Retype the rows word for word, starting with the first one and stopping after the line that contains "tap(295, 214)".
== INPUT DATA
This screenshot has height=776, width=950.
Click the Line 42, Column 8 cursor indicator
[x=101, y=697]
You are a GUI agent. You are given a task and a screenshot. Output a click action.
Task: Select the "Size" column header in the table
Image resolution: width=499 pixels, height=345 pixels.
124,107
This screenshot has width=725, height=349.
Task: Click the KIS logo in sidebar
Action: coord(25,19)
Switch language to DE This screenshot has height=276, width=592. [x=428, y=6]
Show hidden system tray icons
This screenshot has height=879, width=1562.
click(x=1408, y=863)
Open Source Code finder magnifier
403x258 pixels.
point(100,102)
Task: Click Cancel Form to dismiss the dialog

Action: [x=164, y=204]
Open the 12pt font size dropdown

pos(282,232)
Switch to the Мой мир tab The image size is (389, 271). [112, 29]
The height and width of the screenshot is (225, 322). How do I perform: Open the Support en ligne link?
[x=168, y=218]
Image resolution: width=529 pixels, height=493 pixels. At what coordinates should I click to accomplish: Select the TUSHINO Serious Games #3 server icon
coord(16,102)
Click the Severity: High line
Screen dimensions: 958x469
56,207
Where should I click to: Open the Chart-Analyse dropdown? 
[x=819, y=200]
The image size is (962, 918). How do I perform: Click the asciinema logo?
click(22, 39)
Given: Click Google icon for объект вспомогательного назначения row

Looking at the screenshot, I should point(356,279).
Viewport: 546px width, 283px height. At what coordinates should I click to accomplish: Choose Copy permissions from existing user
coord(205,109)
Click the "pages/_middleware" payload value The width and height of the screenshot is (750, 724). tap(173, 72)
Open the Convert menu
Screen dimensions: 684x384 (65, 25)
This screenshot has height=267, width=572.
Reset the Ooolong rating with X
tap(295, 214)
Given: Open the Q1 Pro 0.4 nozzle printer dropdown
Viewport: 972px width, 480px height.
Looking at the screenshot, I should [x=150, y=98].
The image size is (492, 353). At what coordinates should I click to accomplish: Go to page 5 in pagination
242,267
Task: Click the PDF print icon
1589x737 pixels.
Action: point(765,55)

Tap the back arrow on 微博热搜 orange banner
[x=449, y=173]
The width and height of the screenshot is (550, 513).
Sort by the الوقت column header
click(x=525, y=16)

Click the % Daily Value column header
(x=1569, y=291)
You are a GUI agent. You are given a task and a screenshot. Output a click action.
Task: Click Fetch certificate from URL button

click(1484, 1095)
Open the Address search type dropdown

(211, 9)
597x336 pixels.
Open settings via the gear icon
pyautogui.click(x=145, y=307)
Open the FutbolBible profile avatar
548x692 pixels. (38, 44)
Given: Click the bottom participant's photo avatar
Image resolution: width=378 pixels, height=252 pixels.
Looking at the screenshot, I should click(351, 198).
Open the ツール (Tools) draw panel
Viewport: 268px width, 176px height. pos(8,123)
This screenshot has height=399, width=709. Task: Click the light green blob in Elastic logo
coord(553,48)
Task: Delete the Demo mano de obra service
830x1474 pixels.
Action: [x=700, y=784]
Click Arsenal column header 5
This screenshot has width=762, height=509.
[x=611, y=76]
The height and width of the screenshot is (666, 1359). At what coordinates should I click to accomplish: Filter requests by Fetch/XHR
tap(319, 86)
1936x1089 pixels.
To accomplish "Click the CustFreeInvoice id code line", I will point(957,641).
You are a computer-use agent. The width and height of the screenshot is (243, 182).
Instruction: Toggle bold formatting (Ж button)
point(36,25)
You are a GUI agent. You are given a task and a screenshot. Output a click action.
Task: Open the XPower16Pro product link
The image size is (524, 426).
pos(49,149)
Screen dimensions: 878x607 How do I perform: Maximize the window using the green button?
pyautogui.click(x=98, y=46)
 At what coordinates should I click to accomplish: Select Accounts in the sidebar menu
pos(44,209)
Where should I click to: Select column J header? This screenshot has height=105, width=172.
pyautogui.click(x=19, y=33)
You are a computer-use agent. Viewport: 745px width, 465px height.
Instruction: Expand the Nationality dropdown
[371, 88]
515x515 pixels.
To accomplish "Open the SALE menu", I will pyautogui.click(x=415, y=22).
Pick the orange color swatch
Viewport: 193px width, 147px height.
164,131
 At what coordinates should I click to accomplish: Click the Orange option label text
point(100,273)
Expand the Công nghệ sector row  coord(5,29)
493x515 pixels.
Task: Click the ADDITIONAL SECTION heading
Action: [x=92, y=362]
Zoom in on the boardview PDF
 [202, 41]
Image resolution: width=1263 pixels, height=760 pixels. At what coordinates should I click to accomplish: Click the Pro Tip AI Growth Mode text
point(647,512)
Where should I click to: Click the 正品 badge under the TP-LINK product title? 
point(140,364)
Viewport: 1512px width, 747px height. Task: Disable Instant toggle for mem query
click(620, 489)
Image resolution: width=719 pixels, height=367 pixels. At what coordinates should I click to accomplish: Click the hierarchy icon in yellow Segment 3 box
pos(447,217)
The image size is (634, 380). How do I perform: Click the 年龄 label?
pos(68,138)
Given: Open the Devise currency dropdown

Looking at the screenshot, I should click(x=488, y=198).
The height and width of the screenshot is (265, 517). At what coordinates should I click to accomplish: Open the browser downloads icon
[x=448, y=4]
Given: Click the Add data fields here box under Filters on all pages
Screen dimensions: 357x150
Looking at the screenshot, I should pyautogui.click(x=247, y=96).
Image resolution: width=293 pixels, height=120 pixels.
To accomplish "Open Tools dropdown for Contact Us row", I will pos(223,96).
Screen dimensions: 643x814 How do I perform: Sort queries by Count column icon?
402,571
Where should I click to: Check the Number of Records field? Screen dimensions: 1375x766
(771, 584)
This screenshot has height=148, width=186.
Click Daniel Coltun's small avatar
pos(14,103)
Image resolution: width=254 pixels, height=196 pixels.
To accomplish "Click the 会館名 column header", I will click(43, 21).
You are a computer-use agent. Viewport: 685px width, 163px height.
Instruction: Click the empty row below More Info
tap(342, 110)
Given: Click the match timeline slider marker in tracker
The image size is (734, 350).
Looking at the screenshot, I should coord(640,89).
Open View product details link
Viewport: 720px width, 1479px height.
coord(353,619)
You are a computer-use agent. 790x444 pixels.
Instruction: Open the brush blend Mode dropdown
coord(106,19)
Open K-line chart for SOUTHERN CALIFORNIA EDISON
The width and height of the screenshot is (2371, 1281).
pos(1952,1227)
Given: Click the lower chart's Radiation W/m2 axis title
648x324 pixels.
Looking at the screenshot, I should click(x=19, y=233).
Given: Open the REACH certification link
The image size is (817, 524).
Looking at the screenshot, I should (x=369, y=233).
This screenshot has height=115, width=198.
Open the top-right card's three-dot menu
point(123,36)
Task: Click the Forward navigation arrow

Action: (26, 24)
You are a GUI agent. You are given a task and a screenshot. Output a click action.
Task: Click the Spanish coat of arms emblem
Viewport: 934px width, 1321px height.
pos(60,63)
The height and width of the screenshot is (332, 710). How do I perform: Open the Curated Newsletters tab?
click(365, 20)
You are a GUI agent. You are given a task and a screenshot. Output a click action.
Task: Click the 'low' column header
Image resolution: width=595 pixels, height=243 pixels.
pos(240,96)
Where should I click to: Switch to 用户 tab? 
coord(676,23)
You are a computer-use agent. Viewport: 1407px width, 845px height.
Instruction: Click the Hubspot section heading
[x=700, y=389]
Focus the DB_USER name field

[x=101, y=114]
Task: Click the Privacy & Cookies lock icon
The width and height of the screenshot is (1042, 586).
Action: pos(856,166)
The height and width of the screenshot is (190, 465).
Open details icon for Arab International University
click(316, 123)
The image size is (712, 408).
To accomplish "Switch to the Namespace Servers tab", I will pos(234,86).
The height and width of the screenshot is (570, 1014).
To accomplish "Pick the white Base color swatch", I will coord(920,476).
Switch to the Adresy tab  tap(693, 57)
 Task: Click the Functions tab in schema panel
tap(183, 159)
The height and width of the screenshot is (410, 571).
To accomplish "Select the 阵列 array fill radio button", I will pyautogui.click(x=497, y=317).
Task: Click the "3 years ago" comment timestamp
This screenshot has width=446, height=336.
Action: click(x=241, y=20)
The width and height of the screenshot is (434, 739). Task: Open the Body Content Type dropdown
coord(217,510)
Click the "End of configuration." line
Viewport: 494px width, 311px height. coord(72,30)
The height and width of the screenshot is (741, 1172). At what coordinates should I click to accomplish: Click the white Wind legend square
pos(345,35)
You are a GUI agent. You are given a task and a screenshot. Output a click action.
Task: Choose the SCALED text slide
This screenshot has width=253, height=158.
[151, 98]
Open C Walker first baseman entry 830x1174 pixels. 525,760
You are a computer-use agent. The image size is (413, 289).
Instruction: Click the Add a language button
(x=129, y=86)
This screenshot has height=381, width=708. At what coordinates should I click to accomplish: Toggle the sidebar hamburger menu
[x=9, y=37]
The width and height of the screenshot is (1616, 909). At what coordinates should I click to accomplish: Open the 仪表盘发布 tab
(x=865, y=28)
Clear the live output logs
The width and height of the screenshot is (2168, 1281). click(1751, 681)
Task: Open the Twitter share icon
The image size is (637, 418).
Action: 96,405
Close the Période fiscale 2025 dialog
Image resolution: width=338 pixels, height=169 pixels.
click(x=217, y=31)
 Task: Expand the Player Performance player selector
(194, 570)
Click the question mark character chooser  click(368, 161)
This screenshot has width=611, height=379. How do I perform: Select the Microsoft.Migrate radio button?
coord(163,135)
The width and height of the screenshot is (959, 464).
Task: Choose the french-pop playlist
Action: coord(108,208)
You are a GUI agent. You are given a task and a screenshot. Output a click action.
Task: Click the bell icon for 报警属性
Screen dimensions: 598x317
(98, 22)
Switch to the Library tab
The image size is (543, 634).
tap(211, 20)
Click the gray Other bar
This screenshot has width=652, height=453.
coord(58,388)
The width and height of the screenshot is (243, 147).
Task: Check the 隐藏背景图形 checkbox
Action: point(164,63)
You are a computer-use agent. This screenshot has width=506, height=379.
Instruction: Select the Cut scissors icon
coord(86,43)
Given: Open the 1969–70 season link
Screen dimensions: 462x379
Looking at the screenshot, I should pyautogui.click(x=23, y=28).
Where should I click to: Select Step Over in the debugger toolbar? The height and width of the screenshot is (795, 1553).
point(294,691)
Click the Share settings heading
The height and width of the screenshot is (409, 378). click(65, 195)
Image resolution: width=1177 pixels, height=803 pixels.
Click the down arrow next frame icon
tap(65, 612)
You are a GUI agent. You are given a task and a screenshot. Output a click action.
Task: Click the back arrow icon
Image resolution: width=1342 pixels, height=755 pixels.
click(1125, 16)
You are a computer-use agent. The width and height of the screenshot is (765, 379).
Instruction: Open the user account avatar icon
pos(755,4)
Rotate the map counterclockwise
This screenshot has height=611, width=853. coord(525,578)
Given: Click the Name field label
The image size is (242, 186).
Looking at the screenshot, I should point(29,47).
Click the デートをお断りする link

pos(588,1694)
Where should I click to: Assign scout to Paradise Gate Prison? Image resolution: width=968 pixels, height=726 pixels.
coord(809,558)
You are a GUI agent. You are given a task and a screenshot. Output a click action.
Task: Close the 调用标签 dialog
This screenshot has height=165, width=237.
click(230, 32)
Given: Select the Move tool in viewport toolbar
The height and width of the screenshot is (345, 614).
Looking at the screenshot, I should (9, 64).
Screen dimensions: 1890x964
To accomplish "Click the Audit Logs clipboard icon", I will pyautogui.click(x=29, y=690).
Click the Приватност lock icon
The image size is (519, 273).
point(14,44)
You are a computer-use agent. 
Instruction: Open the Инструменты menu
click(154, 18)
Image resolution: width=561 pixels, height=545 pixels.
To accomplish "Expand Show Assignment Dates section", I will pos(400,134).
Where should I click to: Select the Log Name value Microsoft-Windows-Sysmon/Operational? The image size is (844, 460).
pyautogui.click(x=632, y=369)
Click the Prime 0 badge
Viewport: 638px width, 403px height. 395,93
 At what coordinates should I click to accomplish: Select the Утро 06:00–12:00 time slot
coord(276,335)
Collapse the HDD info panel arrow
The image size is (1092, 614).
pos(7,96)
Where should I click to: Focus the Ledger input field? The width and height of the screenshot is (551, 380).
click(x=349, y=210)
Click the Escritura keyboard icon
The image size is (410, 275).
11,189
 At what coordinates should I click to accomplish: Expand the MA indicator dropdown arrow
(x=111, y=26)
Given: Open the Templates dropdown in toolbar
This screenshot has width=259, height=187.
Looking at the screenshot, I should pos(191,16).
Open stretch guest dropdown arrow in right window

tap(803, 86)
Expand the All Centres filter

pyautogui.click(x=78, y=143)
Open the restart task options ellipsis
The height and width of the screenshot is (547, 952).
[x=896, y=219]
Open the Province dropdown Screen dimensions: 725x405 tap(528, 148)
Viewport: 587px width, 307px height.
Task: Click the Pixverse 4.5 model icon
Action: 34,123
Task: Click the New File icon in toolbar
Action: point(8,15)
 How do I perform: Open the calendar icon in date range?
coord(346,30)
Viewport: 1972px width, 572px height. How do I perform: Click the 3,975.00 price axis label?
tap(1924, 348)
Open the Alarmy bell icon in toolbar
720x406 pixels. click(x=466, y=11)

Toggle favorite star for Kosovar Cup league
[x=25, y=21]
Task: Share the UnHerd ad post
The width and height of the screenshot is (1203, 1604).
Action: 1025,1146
====
▶ **OUTPUT OF THE TASK**
This screenshot has height=776, width=950.
Click the Line 42, Column 8 cursor indicator
[x=101, y=697]
You are a GUI agent. You are given a task and a screenshot. Output a click action.
Task: Select the "Size" column header in the table
Image resolution: width=499 pixels, height=345 pixels.
124,107
This screenshot has width=725, height=349.
Task: Click the KIS logo in sidebar
Action: coord(25,19)
Switch language to DE This screenshot has height=276, width=592. [x=428, y=6]
Show hidden system tray icons
This screenshot has height=879, width=1562.
click(x=1408, y=863)
Open Source Code finder magnifier
403x258 pixels.
point(100,102)
Task: Click Cancel Form to dismiss the dialog

Action: [x=164, y=204]
Open the 12pt font size dropdown

pos(282,232)
Switch to the Мой мир tab The image size is (389, 271). [112, 29]
The height and width of the screenshot is (225, 322). How do I perform: Open the Support en ligne link?
[x=168, y=218]
Image resolution: width=529 pixels, height=493 pixels. At what coordinates should I click to accomplish: Select the TUSHINO Serious Games #3 server icon
coord(16,102)
Click the Severity: High line
Screen dimensions: 958x469
56,207
Where should I click to: Open the Chart-Analyse dropdown? 
[x=819, y=200]
The image size is (962, 918). How do I perform: Click the asciinema logo?
click(22, 39)
Given: Click Google icon for объект вспомогательного назначения row

Looking at the screenshot, I should point(356,279).
Viewport: 546px width, 283px height. At what coordinates should I click to accomplish: Choose Copy permissions from existing user
coord(205,109)
Click the "pages/_middleware" payload value The width and height of the screenshot is (750, 724). tap(173, 72)
Open the Convert menu
Screen dimensions: 684x384 (65, 25)
This screenshot has height=267, width=572.
Reset the Ooolong rating with X
tap(295, 214)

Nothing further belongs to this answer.